* Work required *
Output nothing but the lines from the first line of the listing below through the line containing "089 / 599 884 - 0 (424, 13)", printed exactly and free of pictures.

* Recorded data *
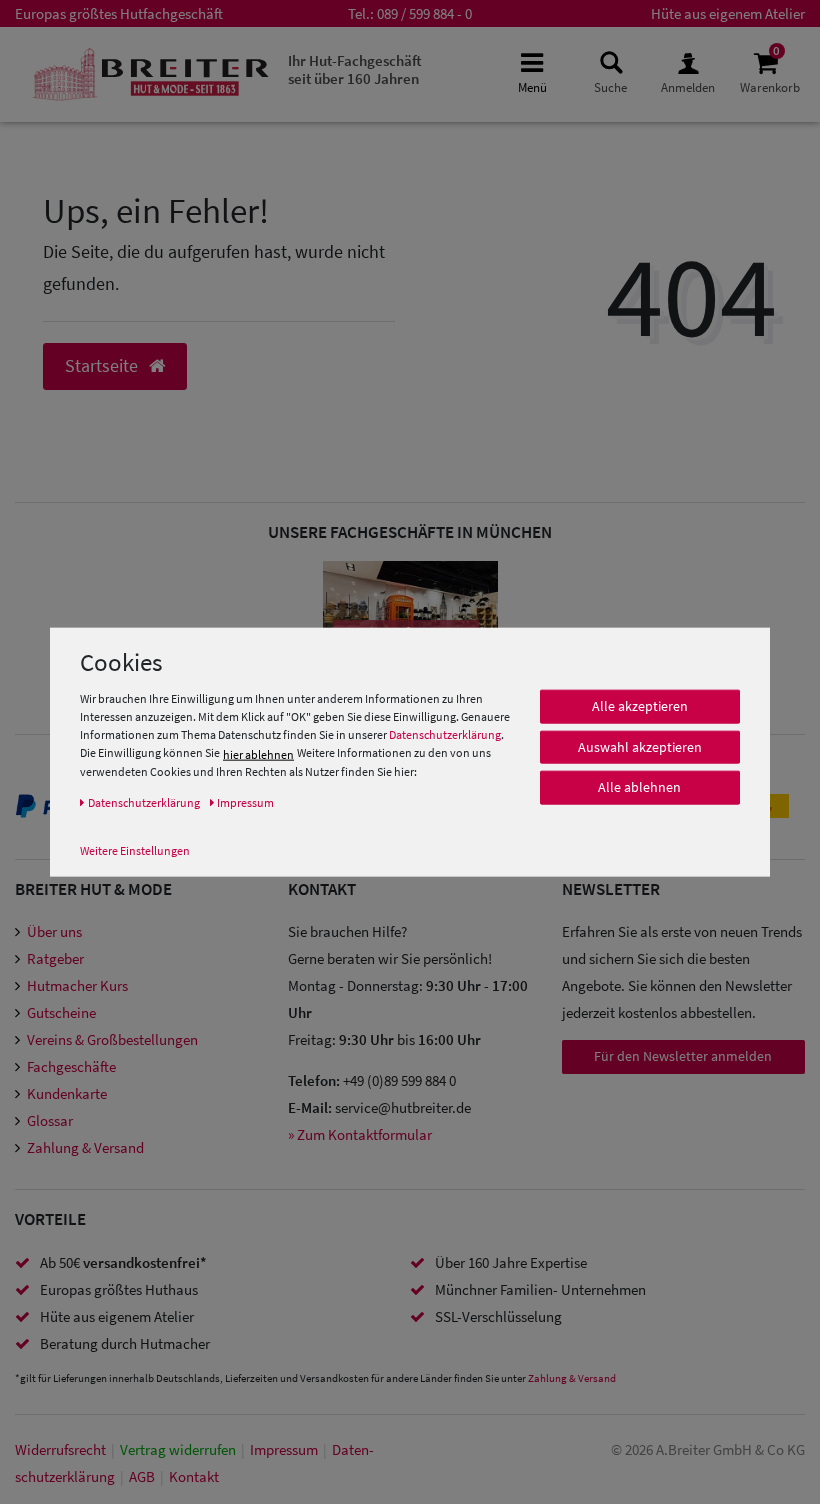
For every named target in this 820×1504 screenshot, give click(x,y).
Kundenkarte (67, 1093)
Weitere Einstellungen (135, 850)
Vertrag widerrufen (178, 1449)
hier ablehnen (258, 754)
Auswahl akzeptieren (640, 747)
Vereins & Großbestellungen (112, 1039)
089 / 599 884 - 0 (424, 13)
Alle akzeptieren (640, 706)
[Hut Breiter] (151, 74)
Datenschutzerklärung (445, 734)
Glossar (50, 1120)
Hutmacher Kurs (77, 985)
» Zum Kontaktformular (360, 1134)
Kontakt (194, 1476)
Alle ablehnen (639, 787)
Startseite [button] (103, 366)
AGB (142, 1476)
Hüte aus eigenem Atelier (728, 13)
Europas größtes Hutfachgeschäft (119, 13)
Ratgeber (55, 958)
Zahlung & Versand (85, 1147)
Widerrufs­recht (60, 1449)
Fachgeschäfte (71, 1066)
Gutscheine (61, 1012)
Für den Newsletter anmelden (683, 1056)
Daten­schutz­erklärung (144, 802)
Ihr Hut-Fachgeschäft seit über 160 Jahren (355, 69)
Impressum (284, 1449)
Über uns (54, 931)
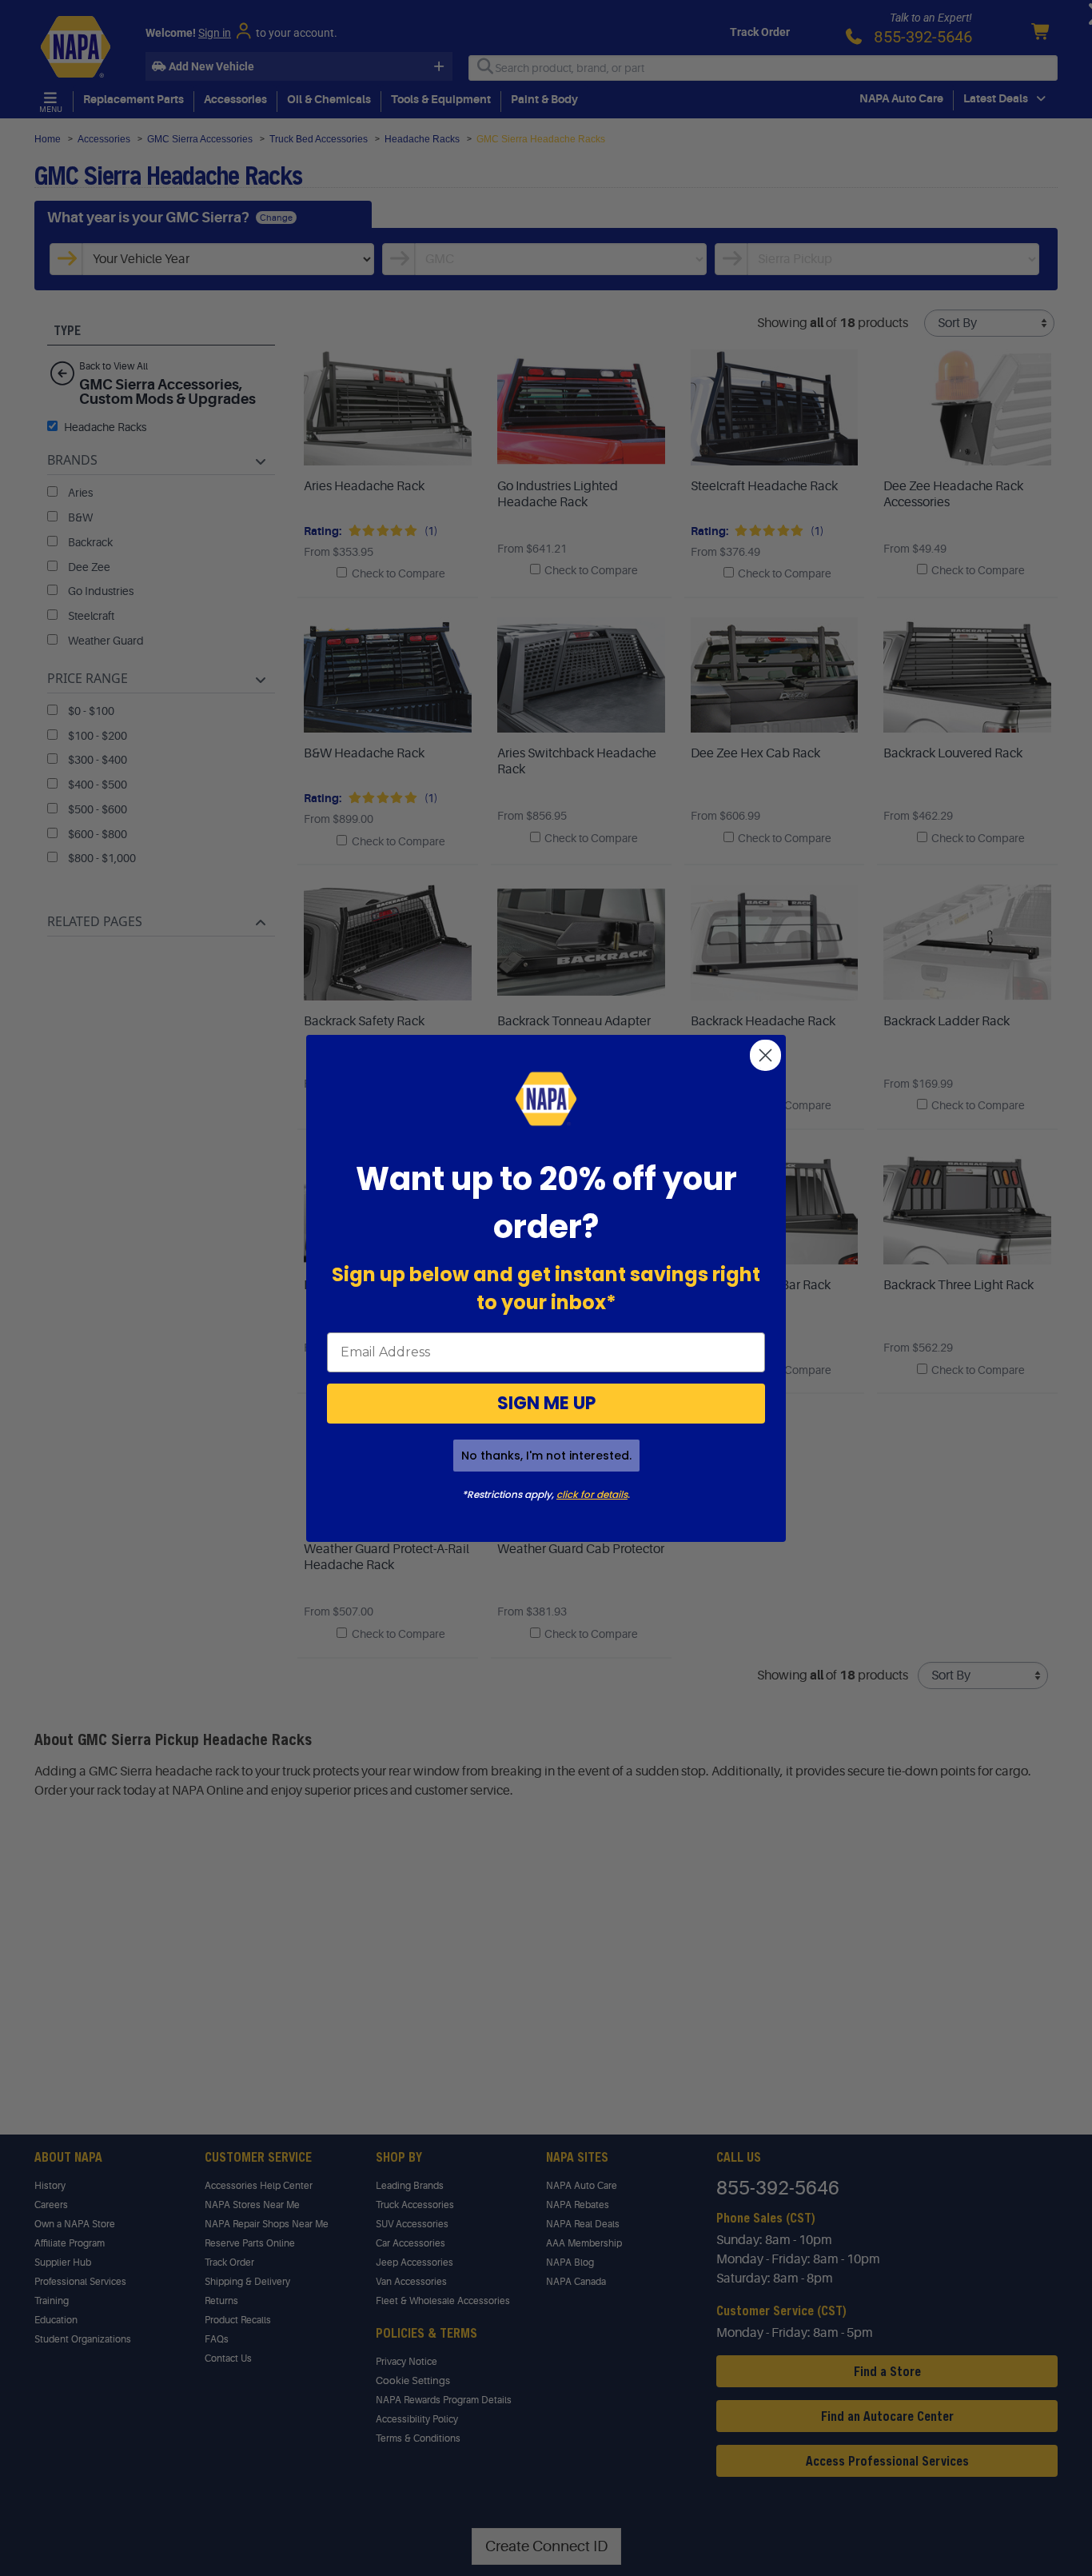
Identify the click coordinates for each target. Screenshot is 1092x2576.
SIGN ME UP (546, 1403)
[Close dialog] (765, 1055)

* Answer for this exercise *
For every named target in this 820×1504 screenshot, give click(x,y).
Kundenkarte (67, 1093)
Weitere Einstellungen (135, 850)
Vertrag widerrufen (178, 1449)
hier ablehnen (258, 754)
Auswahl akzeptieren (640, 747)
Vereins & Großbestellungen (112, 1039)
089 / 599 884 - 0 (424, 13)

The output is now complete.